Malgré une tendance à la baisse en juin 2025, l’inflation au Cameroun reste supérieure au seuil de tolérance fixé par la CEMAC en date du 18 Août 2025. Cette situation continue de peser lourdement sur le pouvoir d’achat des ménages et inquiète les institutions régionales et internationales.

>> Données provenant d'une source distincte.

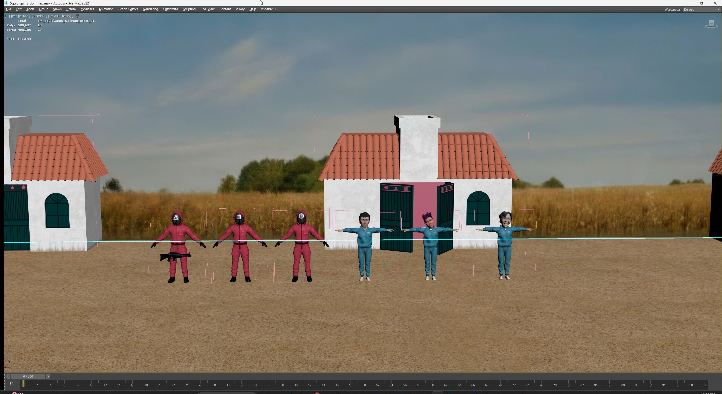This screenshot has width=722, height=394.
Task: Step to the next frame with the right arrow
Action: (48, 376)
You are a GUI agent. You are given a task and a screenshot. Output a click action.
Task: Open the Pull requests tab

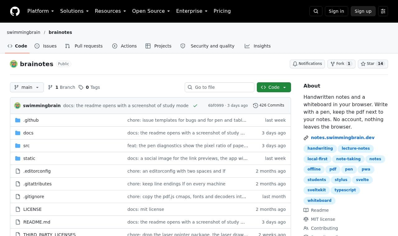click(x=84, y=46)
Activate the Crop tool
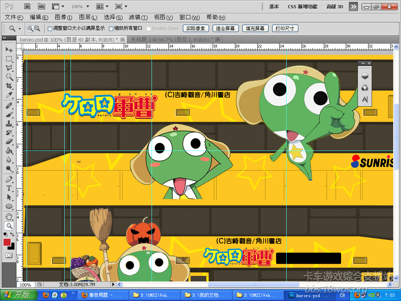Screen dimensions: 401x301 click(x=9, y=86)
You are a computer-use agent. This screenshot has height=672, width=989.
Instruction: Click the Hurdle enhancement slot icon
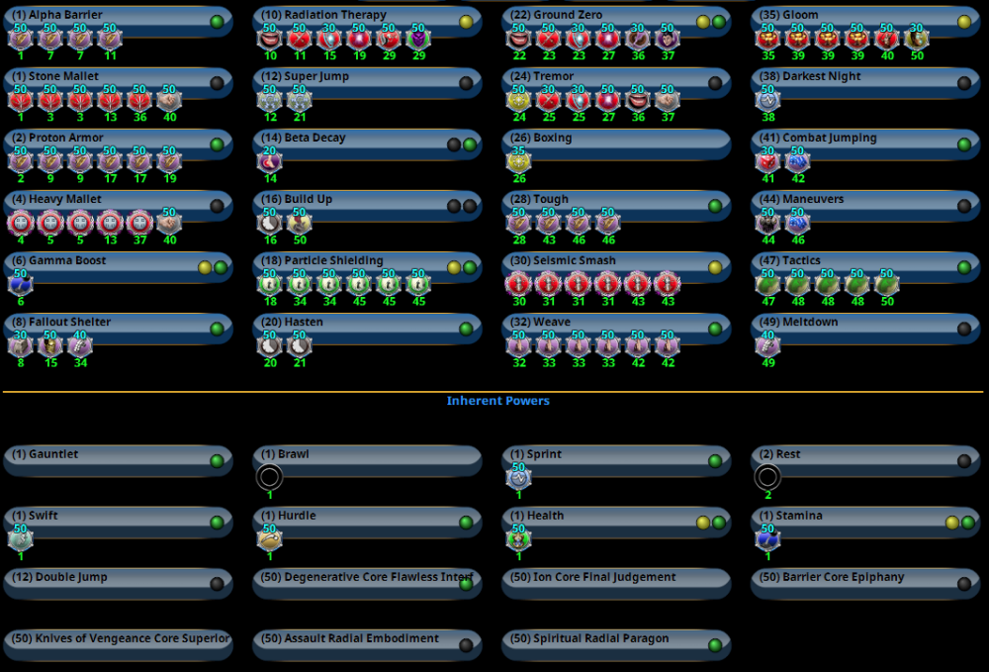point(269,539)
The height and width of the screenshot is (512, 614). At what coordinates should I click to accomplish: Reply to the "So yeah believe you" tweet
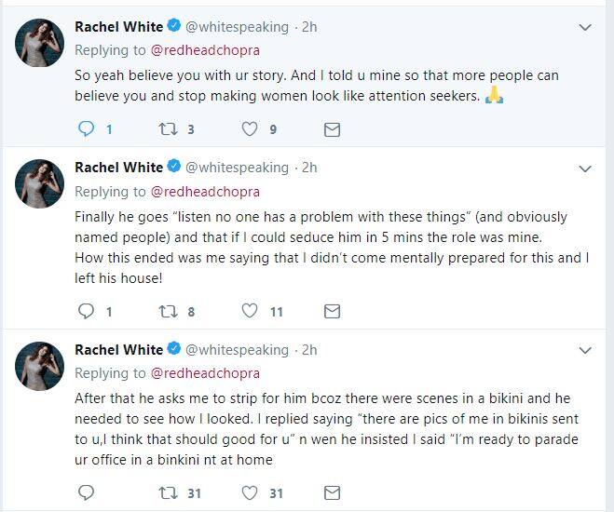(85, 129)
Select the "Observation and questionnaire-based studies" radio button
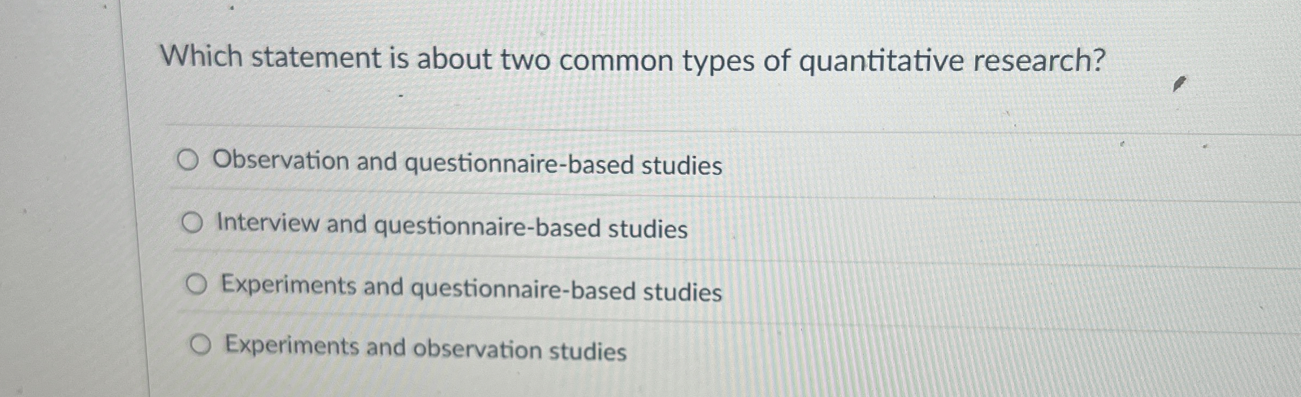This screenshot has height=397, width=1301. click(188, 161)
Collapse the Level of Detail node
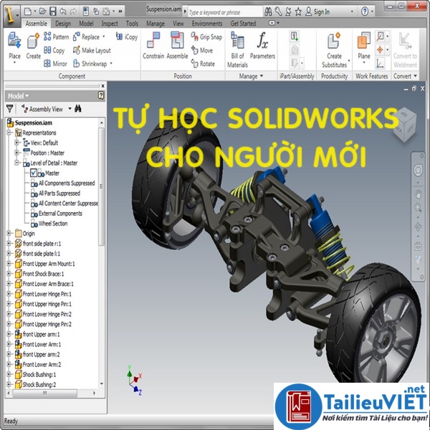The image size is (430, 430). (17, 163)
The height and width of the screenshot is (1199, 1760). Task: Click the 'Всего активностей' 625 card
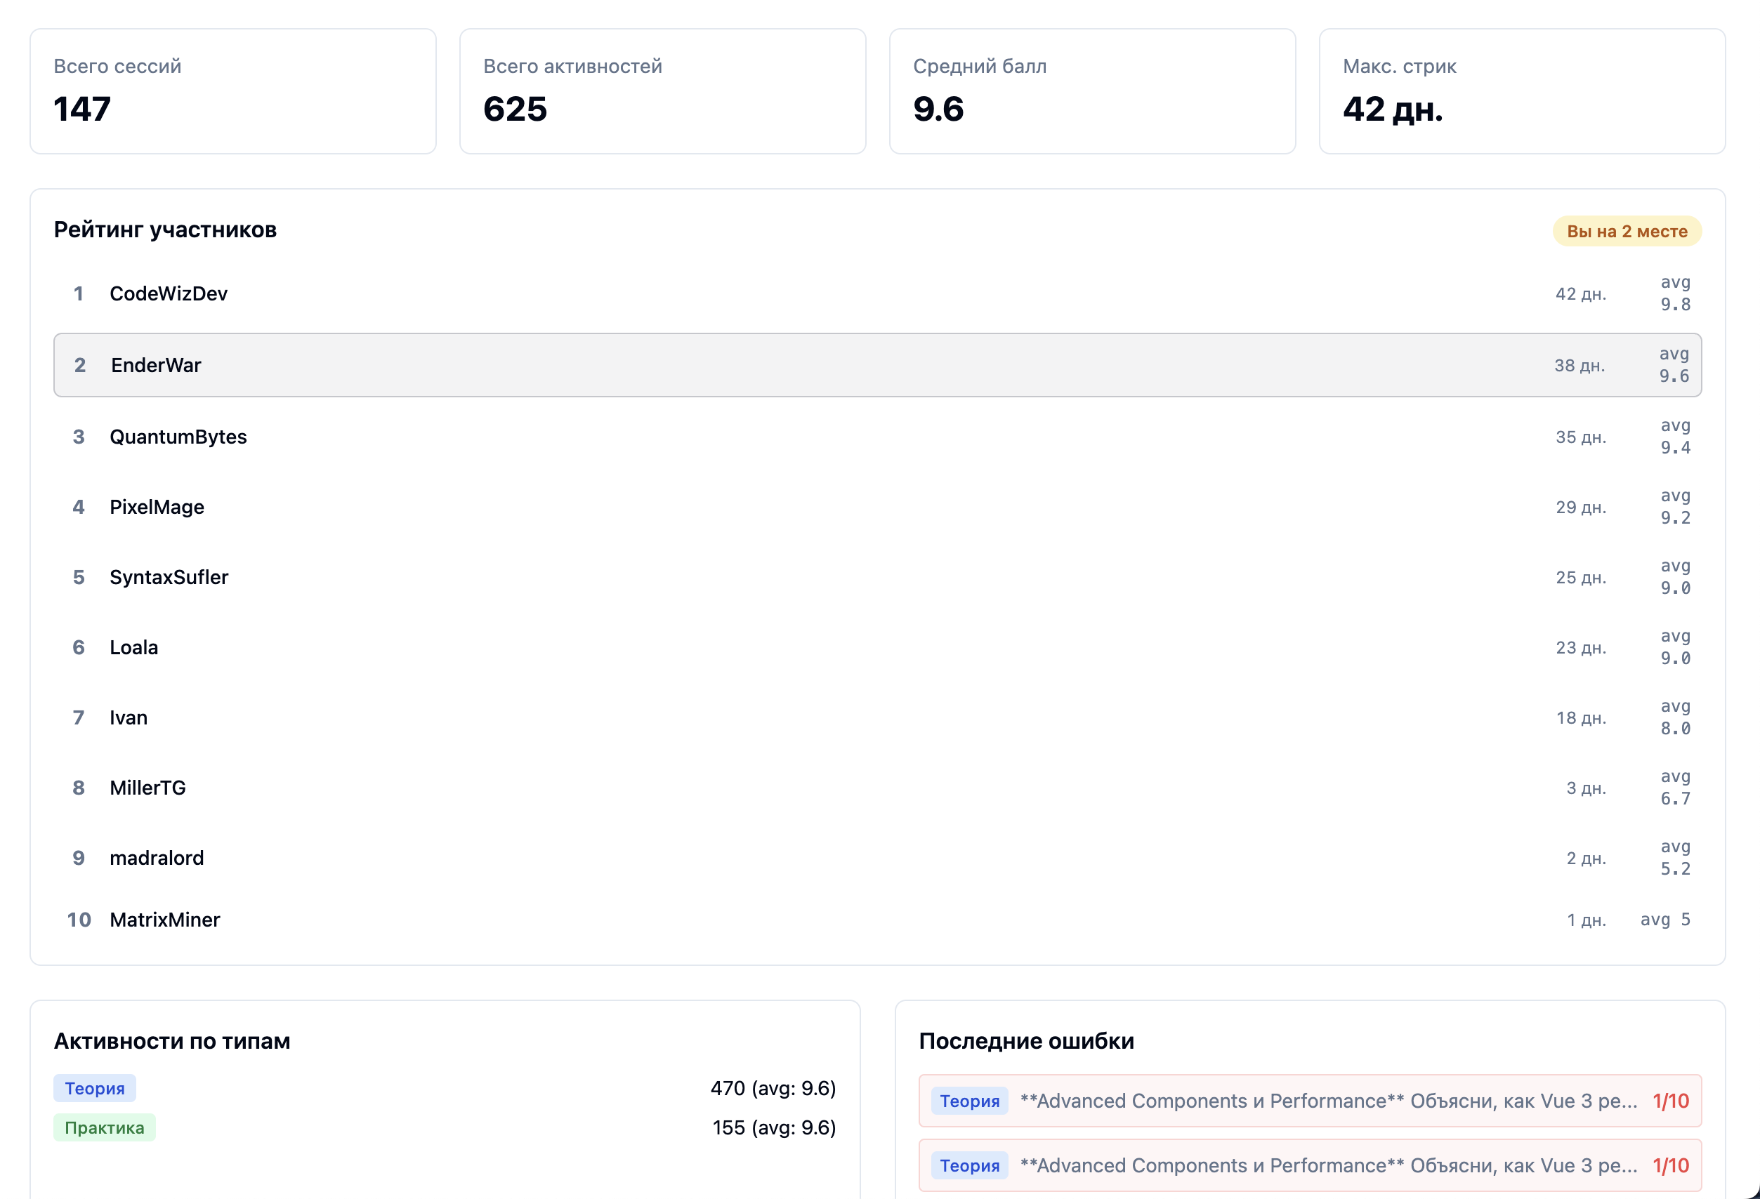coord(662,91)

Selon l’Institut national de la statistique (INS), le taux d’inflation au Cameroun s’est établi à 4,1 % au premier semestre 2025, bien au-dessus de la limite de 3 % imposée par la CEMAC. Bien que le mois de juin ait enregistré une légère baisse à 3,2 %, soit la cinquième diminution consécutive depuis le début de l’année, le pays reste en zone critique. Cette persistance reflète une vulnérabilité structurelle, notamment liée aux prix des denrées alimentaires et aux fluctuations des coûts de l’énergie.
Les répercussions sur les ménages
L’inflation soutenue érode directement le pouvoir d’achat des ménages camerounais. Les produits de première nécessité, en particulier les denrées alimentaires et les carburants, enregistrent une hausse continue. Selon les observateurs, cette situation pèse davantage sur les populations urbaines à revenu moyen et faible, dont le budget est absorbé à plus de 50 % par les dépenses alimentaires. Les syndicats et associations de consommateurs appellent les autorités à prendre des mesures de stabilisation des prix et de soutien ciblé aux foyers vulnérables.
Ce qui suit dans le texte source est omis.